Stored records:
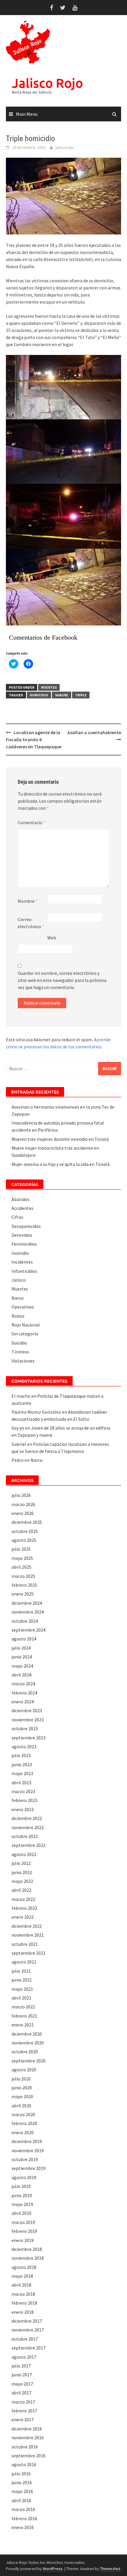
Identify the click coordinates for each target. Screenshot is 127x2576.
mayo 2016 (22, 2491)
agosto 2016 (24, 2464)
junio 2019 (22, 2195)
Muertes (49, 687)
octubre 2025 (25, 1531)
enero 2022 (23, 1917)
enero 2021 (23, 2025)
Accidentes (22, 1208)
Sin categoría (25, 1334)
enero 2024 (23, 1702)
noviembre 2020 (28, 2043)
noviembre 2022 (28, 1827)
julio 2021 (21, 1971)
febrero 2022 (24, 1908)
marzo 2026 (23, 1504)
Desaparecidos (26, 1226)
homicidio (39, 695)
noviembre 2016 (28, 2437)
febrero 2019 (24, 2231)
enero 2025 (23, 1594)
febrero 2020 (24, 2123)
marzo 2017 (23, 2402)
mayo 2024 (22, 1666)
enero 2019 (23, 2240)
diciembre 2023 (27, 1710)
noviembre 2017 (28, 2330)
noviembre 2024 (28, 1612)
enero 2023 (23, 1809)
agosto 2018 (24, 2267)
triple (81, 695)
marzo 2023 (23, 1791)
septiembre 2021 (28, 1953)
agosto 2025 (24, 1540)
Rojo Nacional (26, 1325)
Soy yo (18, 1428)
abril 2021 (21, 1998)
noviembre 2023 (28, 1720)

--

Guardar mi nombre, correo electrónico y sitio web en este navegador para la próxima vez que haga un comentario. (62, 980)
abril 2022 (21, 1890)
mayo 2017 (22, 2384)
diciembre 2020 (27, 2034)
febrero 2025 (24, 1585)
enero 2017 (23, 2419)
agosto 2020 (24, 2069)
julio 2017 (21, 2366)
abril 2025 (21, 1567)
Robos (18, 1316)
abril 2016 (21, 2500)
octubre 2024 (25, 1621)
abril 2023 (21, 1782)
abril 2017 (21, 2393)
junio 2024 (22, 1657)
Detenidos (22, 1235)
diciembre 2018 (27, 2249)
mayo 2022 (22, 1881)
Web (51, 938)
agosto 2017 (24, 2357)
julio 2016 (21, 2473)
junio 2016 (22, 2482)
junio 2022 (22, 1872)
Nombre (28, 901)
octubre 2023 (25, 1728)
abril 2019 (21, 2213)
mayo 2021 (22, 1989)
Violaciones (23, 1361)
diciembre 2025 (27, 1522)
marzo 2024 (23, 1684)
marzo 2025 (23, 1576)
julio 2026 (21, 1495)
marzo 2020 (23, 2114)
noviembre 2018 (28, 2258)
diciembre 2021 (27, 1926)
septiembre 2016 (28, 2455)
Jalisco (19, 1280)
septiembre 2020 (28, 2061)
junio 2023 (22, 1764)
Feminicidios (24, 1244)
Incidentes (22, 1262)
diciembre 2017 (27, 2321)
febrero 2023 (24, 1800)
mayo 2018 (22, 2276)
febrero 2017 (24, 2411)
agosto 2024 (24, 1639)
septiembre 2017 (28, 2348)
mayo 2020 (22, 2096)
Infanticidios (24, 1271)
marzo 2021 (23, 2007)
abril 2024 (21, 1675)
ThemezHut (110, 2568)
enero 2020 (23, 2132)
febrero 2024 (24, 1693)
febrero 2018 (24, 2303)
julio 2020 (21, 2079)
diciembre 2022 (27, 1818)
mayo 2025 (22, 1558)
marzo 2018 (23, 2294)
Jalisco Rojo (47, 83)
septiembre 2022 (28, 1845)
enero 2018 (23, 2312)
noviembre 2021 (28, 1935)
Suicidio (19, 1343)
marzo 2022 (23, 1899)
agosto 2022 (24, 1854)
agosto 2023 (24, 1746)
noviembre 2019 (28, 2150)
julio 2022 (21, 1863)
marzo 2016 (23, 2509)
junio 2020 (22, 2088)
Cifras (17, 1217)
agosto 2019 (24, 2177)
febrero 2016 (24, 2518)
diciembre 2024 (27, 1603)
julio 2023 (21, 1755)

=== Work instructions ===
Which lines of the data hold the string "abril"? Return each of them.

=== Result for this task ===
abril 2021 (21, 1998)
abril 2022 (21, 1890)
abril 2025 (21, 1567)
abril 2016 (21, 2500)
abril 2023 (21, 1782)
abril 2017 (21, 2393)
abril 2019 (21, 2213)
abril 2024 (21, 1675)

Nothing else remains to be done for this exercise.